* **INFORMATION PROVIDED**:
::::::
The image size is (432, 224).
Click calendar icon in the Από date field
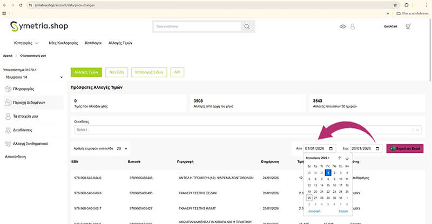tap(331, 148)
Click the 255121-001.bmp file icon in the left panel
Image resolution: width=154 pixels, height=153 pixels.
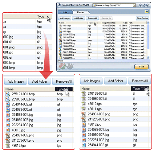point(8,94)
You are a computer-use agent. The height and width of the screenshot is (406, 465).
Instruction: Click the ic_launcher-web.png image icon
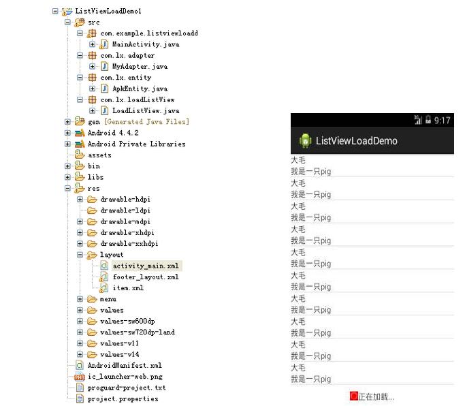(80, 376)
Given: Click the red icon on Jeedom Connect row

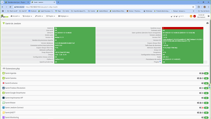Looking at the screenshot, I should [203, 108].
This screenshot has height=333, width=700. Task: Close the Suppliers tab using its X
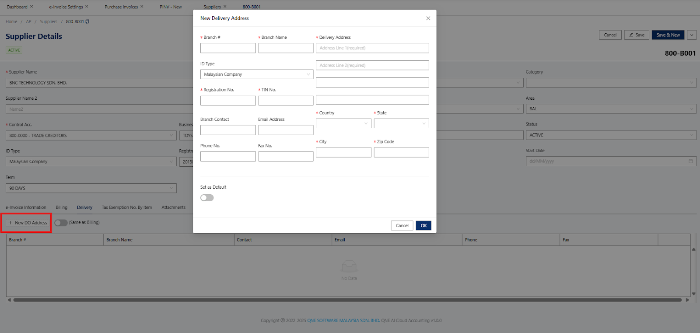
::::::
* **ACTIVITY**:
Each record above has to be written out again in full, but its pictures must not be.

* **WRITTEN RESPONSE**:
The image size is (432, 224).
Click calendar icon in the Από date field
tap(331, 148)
Click the 255121-001.bmp file icon in the left panel
Image resolution: width=154 pixels, height=153 pixels.
point(8,94)
You are a computer-use agent. The height and width of the screenshot is (406, 465).
Instruction: Click the ic_launcher-web.png image icon
(80, 376)
Given: Click the red icon on Jeedom Connect row

Looking at the screenshot, I should [203, 108].
This screenshot has height=333, width=700. Task: Close the Suppliers tab using its X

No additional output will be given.